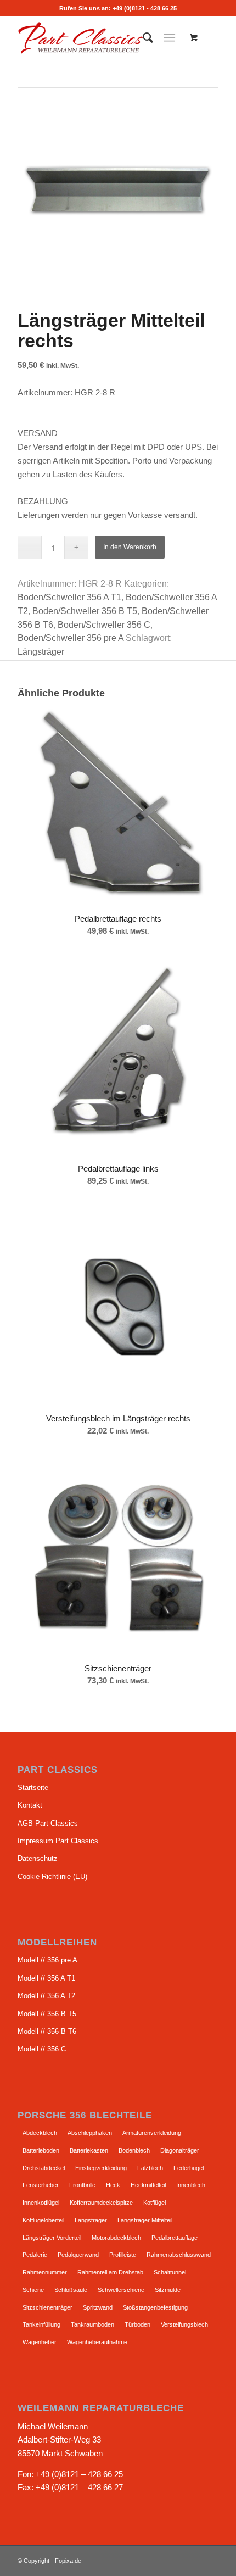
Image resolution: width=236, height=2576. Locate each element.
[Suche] (142, 38)
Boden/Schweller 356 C (104, 624)
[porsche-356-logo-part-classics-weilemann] (98, 38)
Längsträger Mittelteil (144, 2220)
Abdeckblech (40, 2132)
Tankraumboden (92, 2324)
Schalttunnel (170, 2272)
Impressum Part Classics (58, 1841)
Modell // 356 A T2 (46, 1996)
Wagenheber (40, 2342)
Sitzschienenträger (47, 2307)
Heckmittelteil (148, 2185)
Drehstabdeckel (44, 2168)
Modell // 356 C (42, 2049)
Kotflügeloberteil (43, 2220)
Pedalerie (35, 2254)
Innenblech (190, 2185)
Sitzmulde (168, 2290)
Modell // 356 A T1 (46, 1978)
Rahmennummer (45, 2272)
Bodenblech (134, 2150)
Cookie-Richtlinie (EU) (52, 1876)
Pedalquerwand (78, 2254)
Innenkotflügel (41, 2202)
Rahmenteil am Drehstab (110, 2272)
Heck (113, 2185)
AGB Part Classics (48, 1823)
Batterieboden (41, 2150)
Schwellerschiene (121, 2290)
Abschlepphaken (90, 2132)
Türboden (137, 2324)
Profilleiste (122, 2254)
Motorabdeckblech (116, 2237)
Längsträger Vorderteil (52, 2237)
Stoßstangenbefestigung (155, 2307)
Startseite (33, 1787)
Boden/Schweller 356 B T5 (84, 611)
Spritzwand (98, 2307)
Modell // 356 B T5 (47, 2014)
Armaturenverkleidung (151, 2132)
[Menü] (169, 38)
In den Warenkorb (129, 547)
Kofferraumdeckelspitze (101, 2202)
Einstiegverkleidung (101, 2168)
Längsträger (41, 651)
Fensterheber (41, 2185)
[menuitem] (142, 38)
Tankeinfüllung (41, 2324)
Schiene (33, 2290)
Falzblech (150, 2168)
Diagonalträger (179, 2150)
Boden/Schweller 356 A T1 (69, 597)
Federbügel (188, 2168)
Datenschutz (38, 1858)
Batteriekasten (89, 2150)
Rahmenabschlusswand (179, 2254)
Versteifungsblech (184, 2324)
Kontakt (30, 1805)
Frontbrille (82, 2185)
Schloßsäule (70, 2290)
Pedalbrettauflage (174, 2237)
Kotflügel (154, 2202)
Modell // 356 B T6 (47, 2031)
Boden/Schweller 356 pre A (70, 638)
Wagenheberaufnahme (97, 2342)
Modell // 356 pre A (47, 1960)
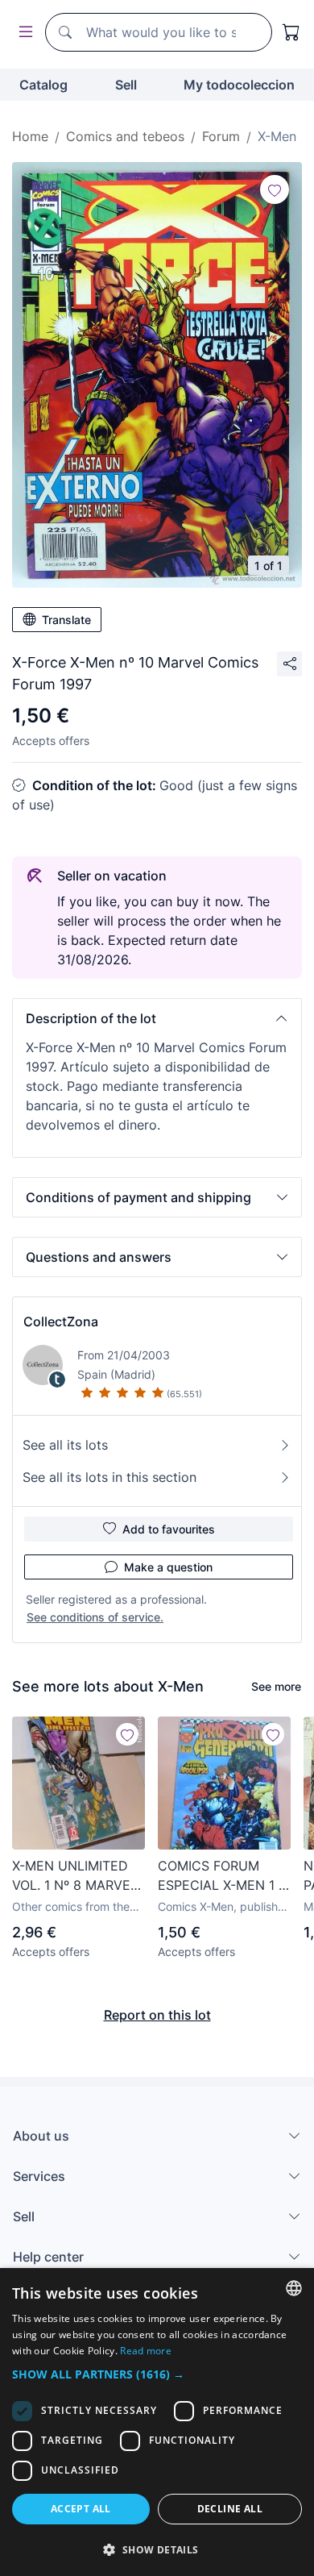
-*-*-
**ASSIGNMENT:** Everything in the records except the pictures should be printed again exactly.

**SOLUTION:**
Image resolution: width=236, height=2576. Locate each element.
[Suche] (142, 38)
Boden/Schweller 356 C (104, 624)
[porsche-356-logo-part-classics-weilemann] (98, 38)
Längsträger Mittelteil (144, 2220)
Abdeckblech (40, 2132)
Tankraumboden (92, 2324)
Schalttunnel (170, 2272)
Impressum Part Classics (58, 1841)
Modell // 356 A T2 (46, 1996)
Wagenheber (40, 2342)
Sitzschienenträger (47, 2307)
Heckmittelteil (148, 2185)
Drehstabdeckel (44, 2168)
Modell // 356 C (42, 2049)
Kotflügeloberteil (43, 2220)
Pedalerie (35, 2254)
Innenblech (190, 2185)
Sitzmulde (168, 2290)
Modell // 356 A T1 (46, 1978)
Rahmennummer (45, 2272)
Bodenblech (134, 2150)
Cookie-Richtlinie (EU) (52, 1876)
Pedalquerwand (78, 2254)
Innenkotflügel (41, 2202)
Rahmenteil am Drehstab (110, 2272)
Heck (113, 2185)
AGB Part Classics (48, 1823)
Batterieboden (41, 2150)
Schwellerschiene (121, 2290)
Abschlepphaken (90, 2132)
Türboden (137, 2324)
Profilleiste (122, 2254)
Motorabdeckblech (116, 2237)
Längsträger Vorderteil (52, 2237)
Stoßstangenbefestigung (155, 2307)
Startseite (33, 1787)
Boden/Schweller 356 B T5 (84, 611)
Spritzwand (98, 2307)
Modell // 356 B T5 (47, 2014)
Armaturenverkleidung (151, 2132)
[Menü] (169, 38)
In den Warenkorb (129, 547)
Kofferraumdeckelspitze (101, 2202)
Einstiegverkleidung (101, 2168)
Längsträger (41, 651)
Fensterheber (41, 2185)
[menuitem] (142, 38)
Tankeinfüllung (41, 2324)
Schiene (33, 2290)
Falzblech (150, 2168)
Diagonalträger (179, 2150)
Boden/Schweller 356 A T1 (69, 597)
Federbügel (188, 2168)
Datenschutz (38, 1858)
Batteriekasten (89, 2150)
Rahmenabschlusswand (179, 2254)
Versteifungsblech (184, 2324)
Kontakt (30, 1805)
Frontbrille (82, 2185)
Schloßsäule (70, 2290)
Pedalbrettauflage (174, 2237)
Kotflügel (154, 2202)
Modell // 356 B T6 (47, 2031)
Boden/Schweller 356 pre A (70, 638)
Wagenheberaufnahme (97, 2342)
Modell // 356 pre A (47, 1960)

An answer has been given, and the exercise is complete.